**INSTRUCTIONS FOR THE TASK**
All of the records should be given again exactly as they appear.
• • • • • • •
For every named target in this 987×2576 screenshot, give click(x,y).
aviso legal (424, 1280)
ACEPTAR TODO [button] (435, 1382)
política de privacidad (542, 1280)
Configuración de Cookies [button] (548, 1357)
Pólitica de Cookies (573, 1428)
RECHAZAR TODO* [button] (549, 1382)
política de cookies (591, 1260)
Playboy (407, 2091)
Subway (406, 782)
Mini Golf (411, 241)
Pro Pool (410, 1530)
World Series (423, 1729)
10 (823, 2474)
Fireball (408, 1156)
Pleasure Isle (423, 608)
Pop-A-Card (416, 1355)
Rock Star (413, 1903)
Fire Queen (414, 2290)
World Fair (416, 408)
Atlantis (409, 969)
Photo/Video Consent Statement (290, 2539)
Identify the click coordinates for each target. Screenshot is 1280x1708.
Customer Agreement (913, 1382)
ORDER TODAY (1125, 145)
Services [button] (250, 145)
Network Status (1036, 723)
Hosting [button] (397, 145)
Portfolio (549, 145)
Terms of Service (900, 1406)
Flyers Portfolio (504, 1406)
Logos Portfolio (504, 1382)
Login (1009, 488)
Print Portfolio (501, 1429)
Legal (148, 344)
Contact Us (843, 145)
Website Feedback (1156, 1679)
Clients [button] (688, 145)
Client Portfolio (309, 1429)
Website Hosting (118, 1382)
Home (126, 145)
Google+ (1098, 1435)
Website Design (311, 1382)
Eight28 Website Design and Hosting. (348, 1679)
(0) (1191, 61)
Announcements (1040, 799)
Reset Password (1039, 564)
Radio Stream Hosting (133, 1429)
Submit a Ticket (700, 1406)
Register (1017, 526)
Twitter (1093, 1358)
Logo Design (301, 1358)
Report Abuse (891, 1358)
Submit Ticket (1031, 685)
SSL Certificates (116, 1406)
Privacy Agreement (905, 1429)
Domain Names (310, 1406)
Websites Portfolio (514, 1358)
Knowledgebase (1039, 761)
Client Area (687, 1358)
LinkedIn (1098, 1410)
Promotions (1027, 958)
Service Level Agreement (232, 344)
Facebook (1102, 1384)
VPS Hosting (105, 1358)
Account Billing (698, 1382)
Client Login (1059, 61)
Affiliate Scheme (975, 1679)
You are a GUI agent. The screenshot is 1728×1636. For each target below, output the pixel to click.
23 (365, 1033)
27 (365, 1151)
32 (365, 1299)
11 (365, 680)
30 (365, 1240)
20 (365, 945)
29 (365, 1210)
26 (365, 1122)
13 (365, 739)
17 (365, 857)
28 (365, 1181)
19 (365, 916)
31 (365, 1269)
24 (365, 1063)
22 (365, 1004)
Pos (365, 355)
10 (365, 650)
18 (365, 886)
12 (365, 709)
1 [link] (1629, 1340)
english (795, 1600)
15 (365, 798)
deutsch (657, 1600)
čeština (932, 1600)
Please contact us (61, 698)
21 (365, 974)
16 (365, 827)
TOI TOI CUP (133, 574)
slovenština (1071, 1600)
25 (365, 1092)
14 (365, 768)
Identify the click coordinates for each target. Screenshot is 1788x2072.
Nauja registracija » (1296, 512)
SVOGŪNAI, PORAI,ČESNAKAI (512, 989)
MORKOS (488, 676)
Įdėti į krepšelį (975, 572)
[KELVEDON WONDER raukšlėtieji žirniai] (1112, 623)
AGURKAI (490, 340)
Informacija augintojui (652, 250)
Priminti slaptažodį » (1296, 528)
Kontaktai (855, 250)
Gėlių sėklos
• • • • • • •
**TASK RESULT**
For every named target in this 987×2576 screenshot, give click(x,y).
aviso legal (424, 1280)
ACEPTAR TODO [button] (435, 1382)
política de privacidad (542, 1280)
Configuración de Cookies [button] (548, 1357)
Pólitica de Cookies (573, 1428)
RECHAZAR TODO* [button] (549, 1382)
política de cookies (591, 1260)
Playboy (407, 2091)
Subway (406, 782)
Mini Golf (411, 241)
Pro Pool (410, 1530)
World Series (423, 1729)
10 (823, 2474)
Fireball (408, 1156)
Pleasure Isle (423, 608)
Pop-A-Card (416, 1355)
Rock Star (413, 1903)
Fire Queen (414, 2290)
World Fair (416, 408)
Atlantis (409, 969)
Photo/Video Consent Statement (290, 2539)
Identify the click coordinates for each target. Screenshot is 1280x1708.
Customer Agreement (913, 1382)
ORDER TODAY (1125, 145)
Services [button] (250, 145)
Network Status (1036, 723)
Hosting [button] (397, 145)
Portfolio (549, 145)
Terms of Service (900, 1406)
Flyers Portfolio (504, 1406)
Logos Portfolio (504, 1382)
Login (1009, 488)
Print Portfolio (501, 1429)
Legal (148, 344)
Contact Us (843, 145)
Website Feedback (1156, 1679)
Clients [button] (688, 145)
Client Portfolio (309, 1429)
Website Hosting (118, 1382)
Home (126, 145)
Google+ (1098, 1435)
Website Design (311, 1382)
Eight28 Website Design and Hosting. (348, 1679)
(0) (1191, 61)
Announcements (1040, 799)
Reset Password (1039, 564)
Radio Stream Hosting (133, 1429)
Submit a Ticket (700, 1406)
Register (1017, 526)
Twitter (1093, 1358)
Logo Design (301, 1358)
Report Abuse (891, 1358)
Submit Ticket (1031, 685)
SSL Certificates (116, 1406)
Privacy Agreement (905, 1429)
Domain Names (310, 1406)
Websites Portfolio (514, 1358)
Knowledgebase (1039, 761)
Client Area (687, 1358)
LinkedIn (1098, 1410)
Promotions (1027, 958)
Service Level Agreement (232, 344)
Facebook (1102, 1384)
VPS Hosting (105, 1358)
Account Billing (698, 1382)
Client Login (1059, 61)
Affiliate Scheme (975, 1679)
You are a GUI agent. The screenshot is 1728×1636. For each target below, output the pixel to click.
23 (365, 1033)
27 (365, 1151)
32 (365, 1299)
11 (365, 680)
30 (365, 1240)
20 (365, 945)
29 (365, 1210)
26 (365, 1122)
13 (365, 739)
17 (365, 857)
28 (365, 1181)
19 (365, 916)
31 (365, 1269)
24 (365, 1063)
22 (365, 1004)
Pos (365, 355)
10 (365, 650)
18 (365, 886)
12 (365, 709)
1 [link] (1629, 1340)
english (795, 1600)
15 (365, 798)
deutsch (657, 1600)
čeština (932, 1600)
Please contact us (61, 698)
21 (365, 974)
16 (365, 827)
TOI TOI CUP (133, 574)
slovenština (1071, 1600)
25 (365, 1092)
14 (365, 768)
Identify the click coordinates for each target. Screenshot is 1788x2072.
Nauja registracija » (1296, 512)
SVOGŪNAI, PORAI,ČESNAKAI (512, 989)
MORKOS (488, 676)
Įdėti į krepšelį (975, 572)
[KELVEDON WONDER raukšlėtieji žirniai] (1112, 623)
AGURKAI (490, 340)
Informacija augintojui (652, 250)
Priminti slaptažodį » (1296, 528)
Kontaktai (855, 250)
Gėlių sėklos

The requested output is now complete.